Well the answers are not that helpfull so far. I had the same problem on various projects I was doing in the past. And there was never a shortcut nor a solution out of the box that helpped me to solve this problem in a easy way. But your approach is going into the right direction and with a little work on your Data Access Layer you can actualy abstract all the burden that is caused by this requirement.
So for Metadata like Types, Categories, Countries etc. performance is not an issue since the whole stuff can be cached. For freetext entries it is a different story. You most probably can't cache them and they tend to be quite long.
You might already know those pages:
http://www.codeproject.com/KB/aspnet/LocalizedSamplePart2.aspx
http://www.sisulizer.com/online-help/DatabaseLocalization.shtml
Best-practices for localizing a SQL Server (2005/2008) database
In my experience I haven't commonly run into the problem where the data stored in the database has many language-dependent versions of the same text. Typically a developed application will have many language files for all the text that's more or less statically built into the application. Then we see database data for text users enter. While an application may be used by users with many different languages, the situation where users type the same text in multiple languages is not so common.
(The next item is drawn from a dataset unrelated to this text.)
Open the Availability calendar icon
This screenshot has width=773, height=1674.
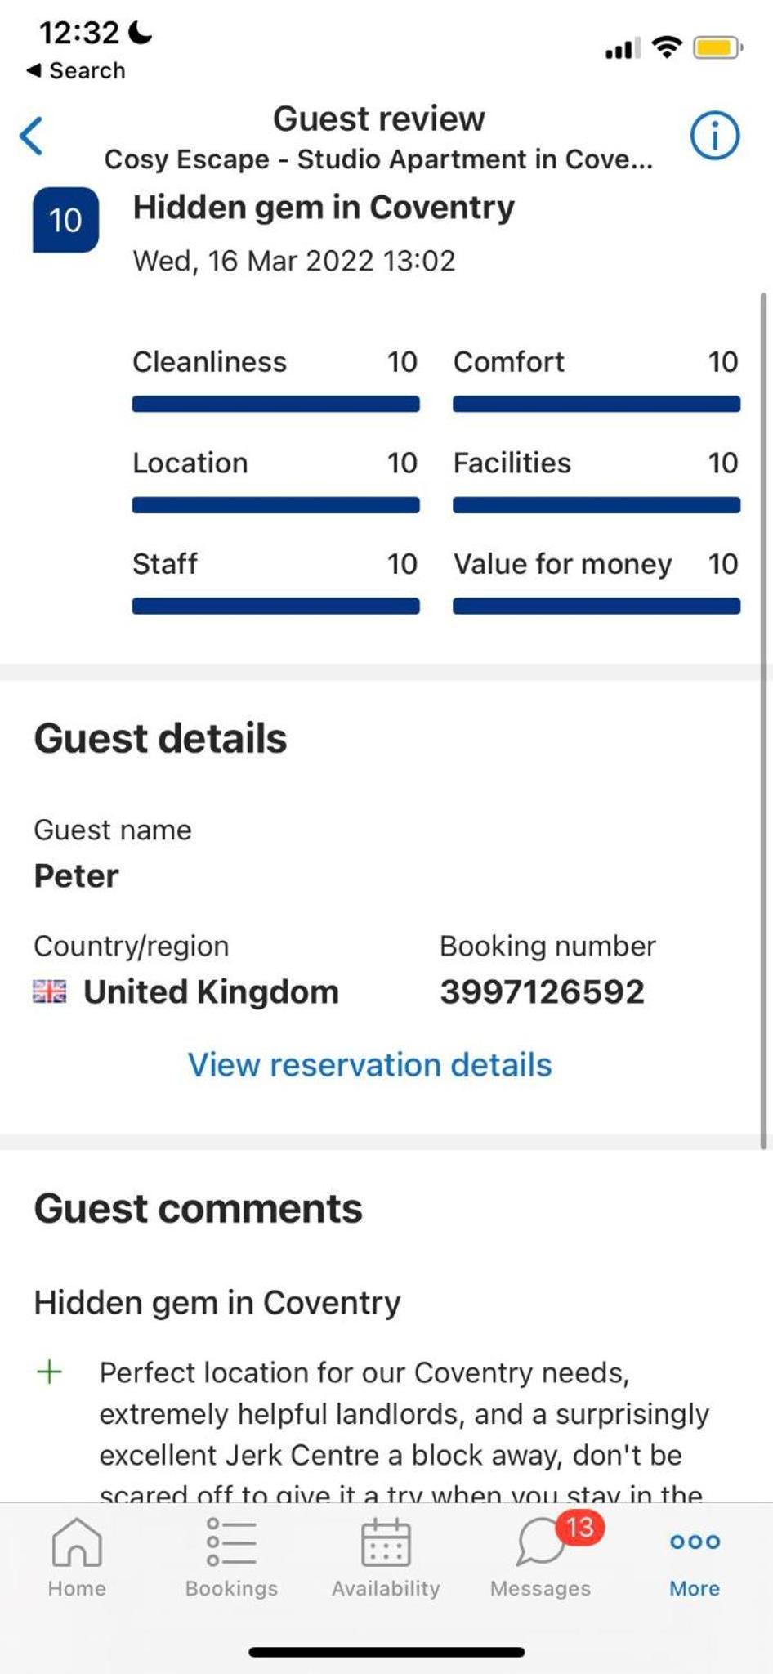coord(386,1542)
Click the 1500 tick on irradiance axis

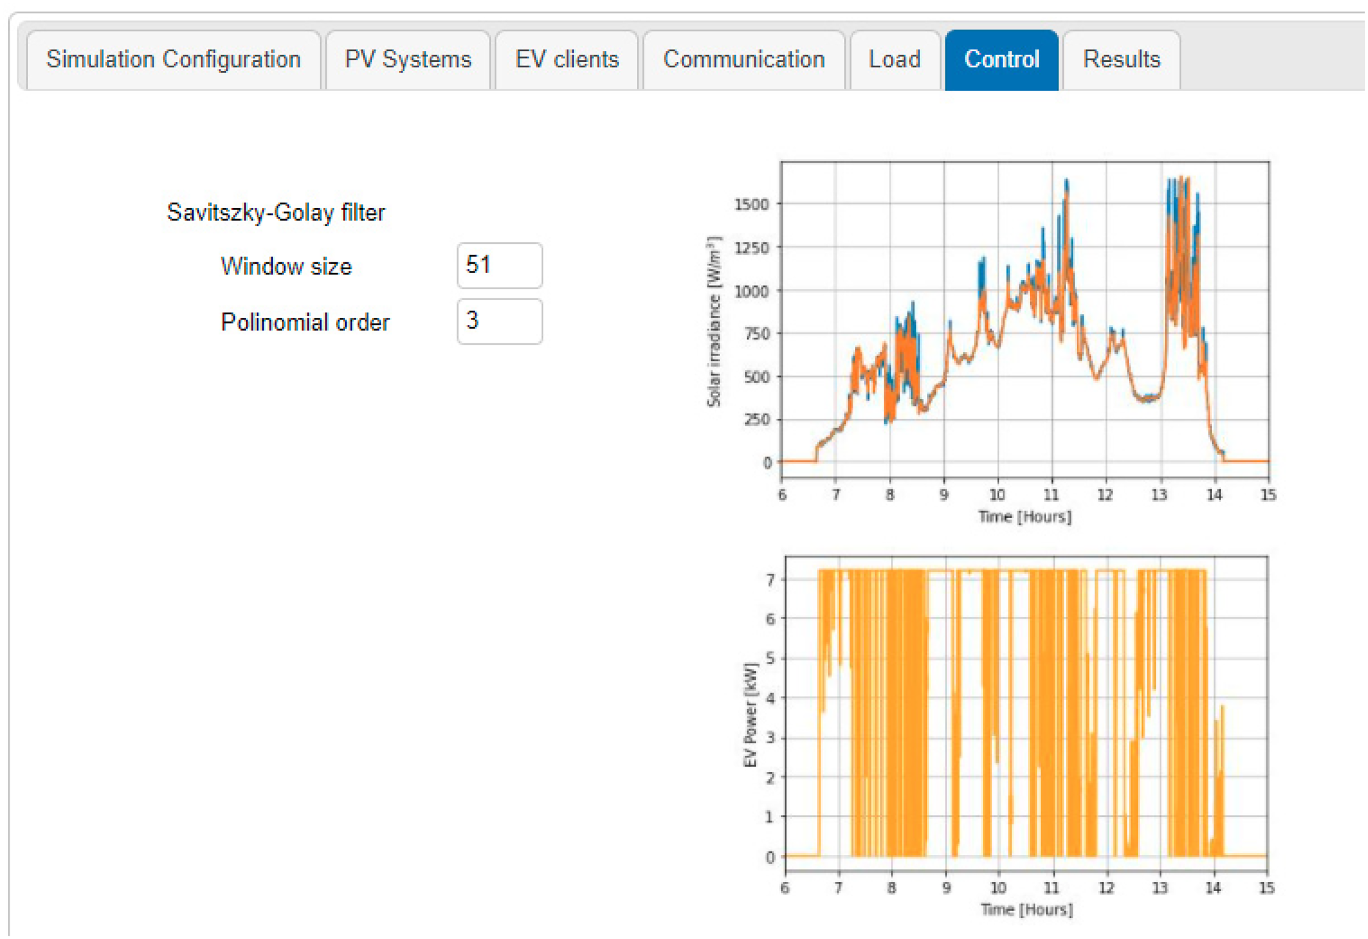[752, 204]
Typically uses of an application will show the UI in their language and then enter and view data in their language.
For example, users of our application in the US vs in Netherlands or Saudi Arabia would see the UI in the language of their choice, but for any given installation, the data they enter will consistently be in their native language.
Obviously this doesn't apply to all cases. CRMs are an example where you would have the same text with multiple translations, like Wikipedia, but I think what I described above is the more common scenario.
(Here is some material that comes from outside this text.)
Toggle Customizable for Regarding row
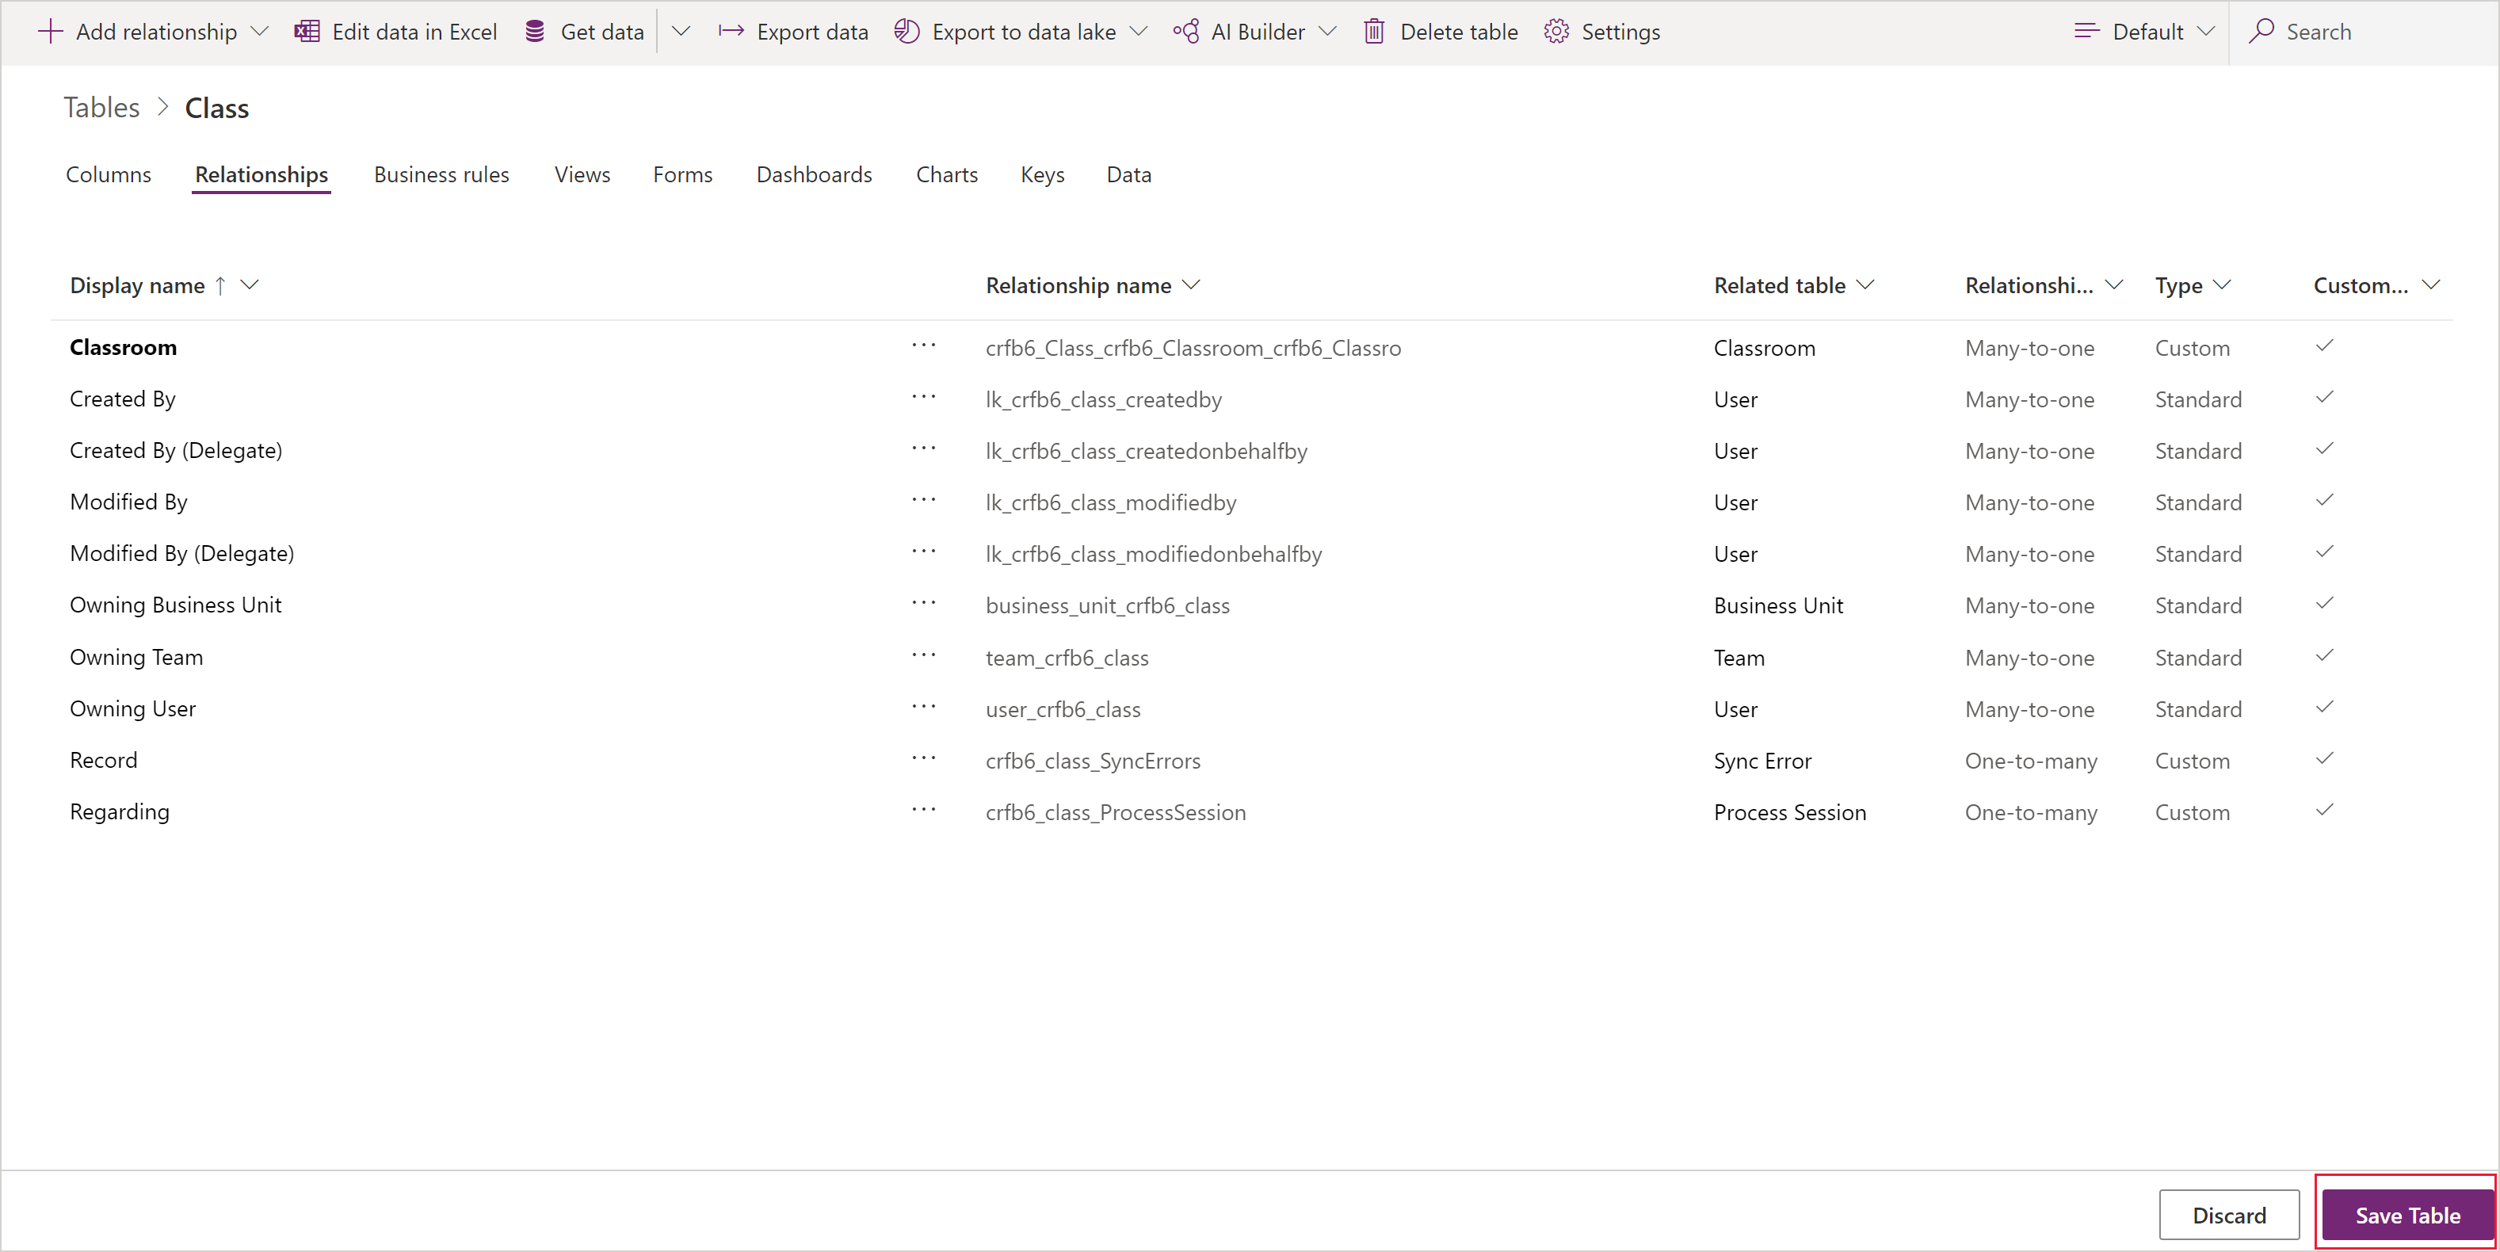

"A lot of database people have worked on all sorts of theoretical and practical problems, but surprisingly few people work on this one."
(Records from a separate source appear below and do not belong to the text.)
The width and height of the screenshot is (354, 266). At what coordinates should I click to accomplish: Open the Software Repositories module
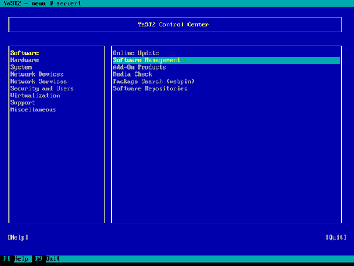(x=150, y=89)
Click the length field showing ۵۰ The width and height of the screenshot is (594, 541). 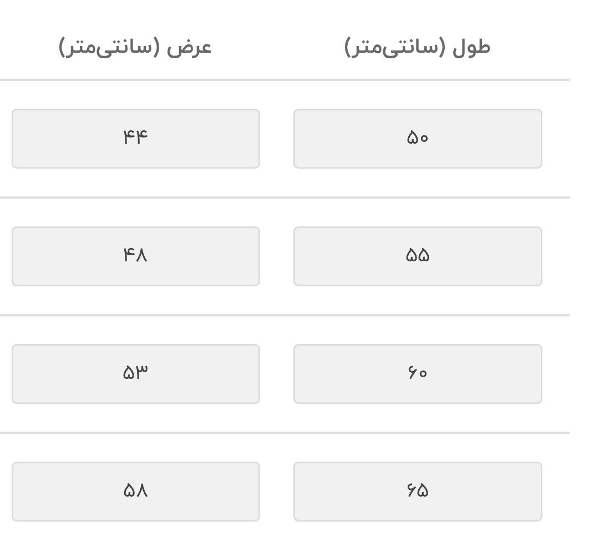(x=417, y=139)
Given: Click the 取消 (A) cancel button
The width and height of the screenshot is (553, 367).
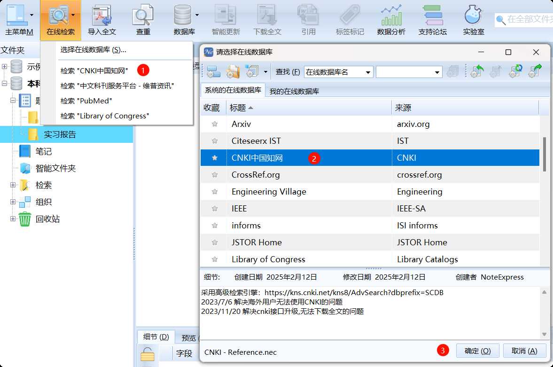Looking at the screenshot, I should pos(524,351).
That's because there is nothing to work on, from a theoretical perspective, in your example. The so-called "problems" you mention are, all of them, nothing more than a direct consequence of the fact that you are managing more data.
"Twice as much CRUD."
And why is that a problem ? I know of at least a few systems I built that had a lot more of that than your example.
"Need for Ajax CRUD if you want a decently friendly web UI."
Is that really so ? I don't know, but at any rate how data is handled in the presentation layer, is no concern of the DBMS, and if the programmer thinks it is too difficult/cumbersome, then don't blame the DBMS for that.
More than twice the validation -- you need to ensure that the relationship is 1-* rather than 0-*.
And why is that a problem ? If more business rules are stated, more validation is required.
"Collation differences between languages isn't accommodated."
How so ? What is the sense of collating English text with French ? Of English text with Ukrainian or Russian or Chinese ? Or did you mean something else ?
"Queries require joins."
And why is that a problem ?
"If you want slugs in multiple languages, oh boy."
In what context ? For what purpose ?
SELECT language,nllabel FROM ...
NATURAL JOIN (SELECT 'EN' as language UNION SELECT 'FR' as language)
Oh but wait, I forgot ... JOINs are also a problem.
"and it's obviously just as much a UI problem as it is a database problem."
I disagree that it is. When looking at your problem from a database angle, there are two things that might possibly be a small beginning of a solution :
the possibility to do full view updating (both through JOIN and through GROUP, for your case).
the possibility to have attributes of type 'table' inside database tables. You could then have the entire set of applicable localized names-stuff as a sinle attribute in a single row for your product/...
As for full view updating : don't hold your breath. You'll suffocate long before it has arrived.
As for nested tables : they might already exist, if anyone has them Oracle will, I don't really know, but I'm not really confident that this will really make life easier on the UI side of things.
Oh, and BTW : SQL is nowhere near "theoretically pure".